4. Creditor must reasonably rely on the misrepresentation.

To meet the reliance standard under § 523(a)(2)(B), there must be reasonable reliance. Reasonable reliance means reliance that would have been reasonable to a hypothetical average person. Heritage Pac. Fin., LLC v. Machuca (In re Machuca), 483 B.R. 726, 736 (9th Cir. BAP 2012). Reasonable reliance is analyzed under a "prudent person" test. In re McGee, 359 B.R. at 774; First Mut. Sales Fin. v. Cacciatori (In re Cacciatori), 465 B.R. 545, 555 (Bankr. C.D. Cal. 2012)(court must objectively assess the circumstances to determine if creditor exercised degree of care expected from a reasonably cautious person in the same business transaction under similar circumstances). Reasonable reliance is judged in light of the totality of the circumstances on a case-by-case basis. In re Machuca, 483 B.R. at 736.

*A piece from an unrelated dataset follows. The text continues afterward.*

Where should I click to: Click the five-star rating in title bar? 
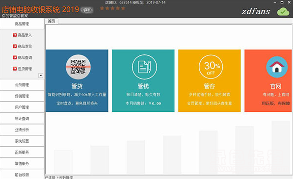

A creditor's reliance may be reasonable if the creditor adhered to its normal business practices. In re Gertsch, 237 B.R. at 172. The court may consider whether the lender's normal practices align with industry standards, or if any "red flags" exist that would alert a reasonably prudent lender to consider whether the representations relied on were inaccurate. Nat'l City Bank v. Hill (In re Hill), 2008 WL 2227359, at *3 (Bankr. N.D. Cal. May 23, 2008)(citing Ins. Co. of N.A. v. Cohn (In re Cohn), 54 F.3d 1108, 1117 (3d Cir. 1995)). A creditor cannot simply ignore red flags that directly call into question the truth of the statements on which the creditor claims to have relied. In re Machuca, 483 B.R. 736-37 (citing In re McGee, 359 B.R. at 775). Under such circumstances, the creditor must support reasonable reliance with evidence explaining why it was reasonable for it to rely on the statements notwithstanding the red flags. Id. However, when the evidence shows materially false statements were made by the debtor, little investigation is required by the creditor to have reasonably relied on the debtor's representation. In re Gertsch, 237 B.R. at 170.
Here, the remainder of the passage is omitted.